La bouse du mois : Goldfrapp – Silver Eye
Article extrait du numéro 101 de Tsugi (avril 2017) disponible en kiosque ou à la commande ici.
Avouons-le d’entrée, nous avons arrêté de suivre la trajectoire de l’étoile filante Goldfrapp depuis tellement longtemps qu’il faudrait probablement entamer cette longue sentence accablante par préciser aux quelques irréductibles fans des Londoniens que la couche de mauvaise foi de cette “bouse” pourra leur sembler double ce mois-ci. Les productions du groupe nous ont tellement irrités qu’on en a presque oublié des débuts prometteurs qui donnaient quelques lettres de noblesse à l’étiquette “électro- pop”. On se souvient de singles infectieux comme l’inoubliable “Strict Machine” ou même d’un album de remixes au casting hallucinant (Ewan Pearson, DFA, Múm…), We Are Glitter.
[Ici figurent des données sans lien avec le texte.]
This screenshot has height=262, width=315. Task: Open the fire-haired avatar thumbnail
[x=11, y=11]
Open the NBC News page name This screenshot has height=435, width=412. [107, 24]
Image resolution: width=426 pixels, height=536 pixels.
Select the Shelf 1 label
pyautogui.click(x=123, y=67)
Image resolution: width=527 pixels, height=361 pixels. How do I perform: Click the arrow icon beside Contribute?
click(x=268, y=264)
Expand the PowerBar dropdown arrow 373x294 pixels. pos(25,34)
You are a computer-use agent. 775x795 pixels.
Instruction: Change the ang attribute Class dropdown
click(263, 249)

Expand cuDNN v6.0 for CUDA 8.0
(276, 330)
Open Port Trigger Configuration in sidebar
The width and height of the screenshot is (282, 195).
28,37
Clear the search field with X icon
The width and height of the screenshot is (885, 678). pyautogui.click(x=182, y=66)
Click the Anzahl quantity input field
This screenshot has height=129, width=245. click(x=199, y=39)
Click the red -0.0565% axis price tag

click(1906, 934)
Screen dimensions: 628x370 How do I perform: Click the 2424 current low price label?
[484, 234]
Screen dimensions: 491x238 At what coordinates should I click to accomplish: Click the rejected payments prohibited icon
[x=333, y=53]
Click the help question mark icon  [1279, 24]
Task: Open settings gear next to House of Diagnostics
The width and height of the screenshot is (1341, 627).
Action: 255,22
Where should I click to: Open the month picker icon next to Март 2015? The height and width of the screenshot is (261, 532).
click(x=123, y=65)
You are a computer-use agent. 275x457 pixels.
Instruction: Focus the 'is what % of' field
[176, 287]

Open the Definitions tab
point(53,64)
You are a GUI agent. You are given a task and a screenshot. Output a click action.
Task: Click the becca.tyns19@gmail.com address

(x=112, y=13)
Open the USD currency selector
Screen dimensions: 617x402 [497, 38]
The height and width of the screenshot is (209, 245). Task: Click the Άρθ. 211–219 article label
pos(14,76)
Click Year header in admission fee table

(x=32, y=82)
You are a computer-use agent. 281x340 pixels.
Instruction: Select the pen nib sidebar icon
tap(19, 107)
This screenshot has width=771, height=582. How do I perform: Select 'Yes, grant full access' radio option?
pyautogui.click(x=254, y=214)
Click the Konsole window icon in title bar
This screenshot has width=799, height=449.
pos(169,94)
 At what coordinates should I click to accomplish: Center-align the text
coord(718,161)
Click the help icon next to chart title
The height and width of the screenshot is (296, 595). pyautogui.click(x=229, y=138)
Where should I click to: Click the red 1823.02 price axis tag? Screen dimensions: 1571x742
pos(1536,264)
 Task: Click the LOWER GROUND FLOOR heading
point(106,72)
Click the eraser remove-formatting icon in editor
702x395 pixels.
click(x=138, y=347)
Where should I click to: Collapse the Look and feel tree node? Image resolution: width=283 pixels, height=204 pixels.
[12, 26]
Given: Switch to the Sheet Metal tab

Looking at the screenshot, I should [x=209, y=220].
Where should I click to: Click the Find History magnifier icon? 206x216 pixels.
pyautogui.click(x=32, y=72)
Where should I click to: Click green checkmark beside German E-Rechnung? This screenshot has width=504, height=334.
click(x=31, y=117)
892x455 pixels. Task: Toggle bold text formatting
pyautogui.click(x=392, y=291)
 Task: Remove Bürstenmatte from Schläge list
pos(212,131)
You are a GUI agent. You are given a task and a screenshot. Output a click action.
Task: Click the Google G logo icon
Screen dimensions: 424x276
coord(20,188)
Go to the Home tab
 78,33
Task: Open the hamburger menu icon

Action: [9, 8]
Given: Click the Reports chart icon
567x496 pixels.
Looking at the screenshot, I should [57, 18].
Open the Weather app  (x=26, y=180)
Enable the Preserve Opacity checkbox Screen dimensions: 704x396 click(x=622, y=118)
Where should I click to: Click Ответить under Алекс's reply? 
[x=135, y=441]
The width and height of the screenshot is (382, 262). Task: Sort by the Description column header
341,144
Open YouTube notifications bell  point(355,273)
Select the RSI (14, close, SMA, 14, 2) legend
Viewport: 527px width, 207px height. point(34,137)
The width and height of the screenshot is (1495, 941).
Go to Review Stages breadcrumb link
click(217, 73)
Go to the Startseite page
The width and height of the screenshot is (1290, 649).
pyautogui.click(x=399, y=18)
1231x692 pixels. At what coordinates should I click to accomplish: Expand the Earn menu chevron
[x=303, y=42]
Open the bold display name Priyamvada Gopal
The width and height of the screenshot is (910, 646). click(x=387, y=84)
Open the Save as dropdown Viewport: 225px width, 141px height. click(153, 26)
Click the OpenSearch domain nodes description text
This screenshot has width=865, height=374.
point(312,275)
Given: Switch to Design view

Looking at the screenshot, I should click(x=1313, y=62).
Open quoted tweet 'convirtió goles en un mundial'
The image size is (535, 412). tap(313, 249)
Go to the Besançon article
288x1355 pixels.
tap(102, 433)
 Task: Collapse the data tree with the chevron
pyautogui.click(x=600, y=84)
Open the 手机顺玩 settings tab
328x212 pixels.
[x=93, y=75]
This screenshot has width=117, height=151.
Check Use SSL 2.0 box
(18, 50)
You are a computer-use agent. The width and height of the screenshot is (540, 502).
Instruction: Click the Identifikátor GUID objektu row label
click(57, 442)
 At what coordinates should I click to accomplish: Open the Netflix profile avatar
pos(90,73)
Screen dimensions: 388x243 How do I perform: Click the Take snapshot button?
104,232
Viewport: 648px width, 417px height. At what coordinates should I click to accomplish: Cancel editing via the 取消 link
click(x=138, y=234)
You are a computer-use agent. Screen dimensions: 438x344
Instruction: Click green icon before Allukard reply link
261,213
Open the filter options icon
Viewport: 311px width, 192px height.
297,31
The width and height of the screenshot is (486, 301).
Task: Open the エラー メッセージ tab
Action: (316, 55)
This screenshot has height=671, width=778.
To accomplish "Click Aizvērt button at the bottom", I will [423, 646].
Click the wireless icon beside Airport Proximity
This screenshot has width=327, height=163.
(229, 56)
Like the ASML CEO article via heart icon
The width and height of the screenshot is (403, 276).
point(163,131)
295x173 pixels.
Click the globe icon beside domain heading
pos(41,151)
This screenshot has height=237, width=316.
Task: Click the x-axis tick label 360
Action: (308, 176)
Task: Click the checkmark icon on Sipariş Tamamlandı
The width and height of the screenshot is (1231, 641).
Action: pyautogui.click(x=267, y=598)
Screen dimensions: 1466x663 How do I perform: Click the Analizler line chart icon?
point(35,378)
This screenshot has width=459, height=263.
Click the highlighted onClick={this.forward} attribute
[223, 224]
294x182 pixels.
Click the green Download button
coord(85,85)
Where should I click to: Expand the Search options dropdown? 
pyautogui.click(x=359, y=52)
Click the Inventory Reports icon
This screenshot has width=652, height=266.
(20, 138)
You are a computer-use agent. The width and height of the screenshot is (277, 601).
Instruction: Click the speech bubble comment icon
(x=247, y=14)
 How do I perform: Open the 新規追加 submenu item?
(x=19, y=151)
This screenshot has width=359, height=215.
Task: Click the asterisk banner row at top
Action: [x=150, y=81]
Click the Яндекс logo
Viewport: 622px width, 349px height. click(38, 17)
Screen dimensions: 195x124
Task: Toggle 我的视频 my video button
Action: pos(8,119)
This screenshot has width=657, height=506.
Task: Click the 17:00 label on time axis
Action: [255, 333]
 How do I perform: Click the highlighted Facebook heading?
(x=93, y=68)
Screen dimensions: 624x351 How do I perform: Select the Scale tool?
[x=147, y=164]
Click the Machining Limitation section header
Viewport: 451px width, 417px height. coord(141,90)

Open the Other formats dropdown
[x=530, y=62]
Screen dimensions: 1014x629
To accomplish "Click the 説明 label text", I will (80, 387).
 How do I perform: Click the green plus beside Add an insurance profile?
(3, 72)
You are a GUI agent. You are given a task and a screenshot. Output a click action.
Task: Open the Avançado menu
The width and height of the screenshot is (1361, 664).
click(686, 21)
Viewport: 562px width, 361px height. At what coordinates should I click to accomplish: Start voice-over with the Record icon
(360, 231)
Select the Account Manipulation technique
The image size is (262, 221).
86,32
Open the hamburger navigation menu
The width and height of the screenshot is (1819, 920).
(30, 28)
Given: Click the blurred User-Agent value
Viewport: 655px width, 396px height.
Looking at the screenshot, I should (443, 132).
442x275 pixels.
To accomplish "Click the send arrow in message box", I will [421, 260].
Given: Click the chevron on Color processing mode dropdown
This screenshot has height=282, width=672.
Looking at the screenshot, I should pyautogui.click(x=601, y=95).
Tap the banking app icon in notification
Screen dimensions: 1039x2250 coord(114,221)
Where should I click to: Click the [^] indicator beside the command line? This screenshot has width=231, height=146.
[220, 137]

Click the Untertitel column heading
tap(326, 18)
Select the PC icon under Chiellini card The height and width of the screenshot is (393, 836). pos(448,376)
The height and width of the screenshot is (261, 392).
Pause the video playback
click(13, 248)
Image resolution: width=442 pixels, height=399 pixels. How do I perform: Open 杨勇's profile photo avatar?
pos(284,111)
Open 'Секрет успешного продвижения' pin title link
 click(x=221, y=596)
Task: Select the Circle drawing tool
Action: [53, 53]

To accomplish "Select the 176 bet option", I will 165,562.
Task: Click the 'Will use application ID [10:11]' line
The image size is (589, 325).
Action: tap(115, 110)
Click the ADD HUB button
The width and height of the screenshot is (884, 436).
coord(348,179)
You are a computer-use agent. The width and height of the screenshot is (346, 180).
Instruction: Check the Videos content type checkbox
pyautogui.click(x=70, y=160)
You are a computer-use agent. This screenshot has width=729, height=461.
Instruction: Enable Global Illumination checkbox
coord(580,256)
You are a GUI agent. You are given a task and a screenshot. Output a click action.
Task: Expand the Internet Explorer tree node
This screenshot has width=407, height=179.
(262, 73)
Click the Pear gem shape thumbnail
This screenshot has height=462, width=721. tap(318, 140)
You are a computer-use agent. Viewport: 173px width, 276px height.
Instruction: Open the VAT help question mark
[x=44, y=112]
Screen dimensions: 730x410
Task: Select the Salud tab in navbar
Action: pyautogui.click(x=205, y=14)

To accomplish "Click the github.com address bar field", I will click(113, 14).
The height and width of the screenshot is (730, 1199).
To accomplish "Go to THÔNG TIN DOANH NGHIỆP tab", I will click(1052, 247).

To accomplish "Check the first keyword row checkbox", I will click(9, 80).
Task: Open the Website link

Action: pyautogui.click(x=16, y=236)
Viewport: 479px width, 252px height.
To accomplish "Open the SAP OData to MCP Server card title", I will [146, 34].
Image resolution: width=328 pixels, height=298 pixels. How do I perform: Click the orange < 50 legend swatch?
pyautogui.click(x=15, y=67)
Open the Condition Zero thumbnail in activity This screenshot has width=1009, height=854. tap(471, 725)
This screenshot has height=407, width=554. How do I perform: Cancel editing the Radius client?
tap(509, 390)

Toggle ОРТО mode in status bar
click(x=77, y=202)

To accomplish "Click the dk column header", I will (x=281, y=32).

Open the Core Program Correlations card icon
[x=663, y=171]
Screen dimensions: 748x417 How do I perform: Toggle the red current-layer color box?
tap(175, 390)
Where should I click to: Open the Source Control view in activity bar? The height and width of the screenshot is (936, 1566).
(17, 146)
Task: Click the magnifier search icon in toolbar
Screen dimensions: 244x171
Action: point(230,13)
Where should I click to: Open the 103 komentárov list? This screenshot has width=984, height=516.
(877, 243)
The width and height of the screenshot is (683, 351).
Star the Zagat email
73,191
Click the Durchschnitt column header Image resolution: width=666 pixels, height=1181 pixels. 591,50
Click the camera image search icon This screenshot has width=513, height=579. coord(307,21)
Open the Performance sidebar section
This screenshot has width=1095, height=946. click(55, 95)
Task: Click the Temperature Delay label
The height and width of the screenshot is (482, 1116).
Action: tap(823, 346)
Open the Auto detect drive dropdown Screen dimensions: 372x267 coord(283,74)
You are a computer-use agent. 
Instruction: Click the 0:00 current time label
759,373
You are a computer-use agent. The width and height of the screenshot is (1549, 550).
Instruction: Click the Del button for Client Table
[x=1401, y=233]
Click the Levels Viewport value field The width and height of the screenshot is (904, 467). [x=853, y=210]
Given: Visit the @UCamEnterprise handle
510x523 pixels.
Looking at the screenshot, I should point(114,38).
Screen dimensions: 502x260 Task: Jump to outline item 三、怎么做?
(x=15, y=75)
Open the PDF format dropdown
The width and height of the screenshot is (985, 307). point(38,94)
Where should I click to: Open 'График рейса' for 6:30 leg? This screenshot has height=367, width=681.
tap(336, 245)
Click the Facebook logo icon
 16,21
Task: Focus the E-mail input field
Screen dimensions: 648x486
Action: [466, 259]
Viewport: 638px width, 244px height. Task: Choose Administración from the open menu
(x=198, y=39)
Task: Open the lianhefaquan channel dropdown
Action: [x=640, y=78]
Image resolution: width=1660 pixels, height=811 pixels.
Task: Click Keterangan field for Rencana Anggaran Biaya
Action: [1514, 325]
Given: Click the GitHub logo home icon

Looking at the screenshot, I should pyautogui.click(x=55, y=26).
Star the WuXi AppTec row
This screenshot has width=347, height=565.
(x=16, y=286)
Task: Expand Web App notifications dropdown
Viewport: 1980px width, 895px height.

Puis le groupe nous a perdu dans ses allers-retours incessants entre tubes discoïdes ultra-glam et ballades atmosphériques glacées. Et c’est tout l’éventail de ce qu’il a pu faire par le passé que le duo formé par Alison Goldfrapp et Will Gregory cherche à compiler sur ce septième album qui aligne des resucées sans inspiration ni panache de morceaux passés. Sur l’ouverture, “Anymore”, qui sert aussi de premier single, ringard mais efficace, on se demande si Goldfrapp n’a pas piqué quelques mélodies à Texas. La suite alterne morceaux aériens et tentatives de tubes sans jamais réussir à mettre dans le mille, avec la manie, en plus, de vouloir pousser chaque morceau au-delà de quatre minutes alors qu’un bon titre pop ne devrait pas avoir honte de s’arrêter à 3’30. Pénible déjection disco (“Everything Is Never Enough”) ou pâle copie de Mylène Farmer (“Faux Suede Drifter”), tout y passe sur cet épuisant Silver Eye. La clôture de l’album, “Ocean”, réserve tout de même une petite surprise, avec – à défaut d’une chanson épatante – une production surpuissante et noire, portée par le talentueux invité The Haxan Cloak. Mais cela ne suffit pas à nous donner envie d’entendre ce que fera Goldfrapp sur son prochain album.
Silver Eye (Mute/Pias), sorti le 31 mars.